[Stored data]
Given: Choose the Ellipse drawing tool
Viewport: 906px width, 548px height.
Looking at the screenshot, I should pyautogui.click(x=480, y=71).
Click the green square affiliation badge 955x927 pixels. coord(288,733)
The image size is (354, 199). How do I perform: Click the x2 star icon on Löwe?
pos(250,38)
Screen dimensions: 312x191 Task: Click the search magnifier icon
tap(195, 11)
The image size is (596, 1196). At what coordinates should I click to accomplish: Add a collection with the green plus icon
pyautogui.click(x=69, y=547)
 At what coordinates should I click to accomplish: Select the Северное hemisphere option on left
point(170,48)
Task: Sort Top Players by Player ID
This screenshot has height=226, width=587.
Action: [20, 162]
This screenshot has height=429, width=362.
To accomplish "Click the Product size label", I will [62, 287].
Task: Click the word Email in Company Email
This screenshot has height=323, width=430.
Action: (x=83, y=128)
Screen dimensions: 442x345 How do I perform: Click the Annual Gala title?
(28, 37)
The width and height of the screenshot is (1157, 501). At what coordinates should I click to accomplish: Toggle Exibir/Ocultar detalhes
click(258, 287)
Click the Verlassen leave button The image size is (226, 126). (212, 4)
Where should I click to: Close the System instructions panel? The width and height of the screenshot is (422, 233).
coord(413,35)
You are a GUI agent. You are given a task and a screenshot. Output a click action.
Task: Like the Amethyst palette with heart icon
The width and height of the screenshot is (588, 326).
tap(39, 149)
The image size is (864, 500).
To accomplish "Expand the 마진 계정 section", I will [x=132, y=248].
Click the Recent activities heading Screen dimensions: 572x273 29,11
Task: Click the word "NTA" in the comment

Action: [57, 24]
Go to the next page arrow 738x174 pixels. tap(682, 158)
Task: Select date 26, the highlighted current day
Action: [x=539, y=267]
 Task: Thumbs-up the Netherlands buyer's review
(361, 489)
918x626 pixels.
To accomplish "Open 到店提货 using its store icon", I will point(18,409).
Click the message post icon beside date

### ASSIGNMENT
Taking the entries above, print exactly the lines starting at the line with "At what coordinates should I click to accomplish: Select" and ending at the line with "Task: Click the word Email in Company Email", both included.

### YOUR RESPONSE
 At what coordinates should I click to accomplish: Select the Северное hemisphere option on left
point(170,48)
Task: Sort Top Players by Player ID
This screenshot has height=226, width=587.
Action: [20, 162]
This screenshot has height=429, width=362.
To accomplish "Click the Product size label", I will [62, 287].
Task: Click the word Email in Company Email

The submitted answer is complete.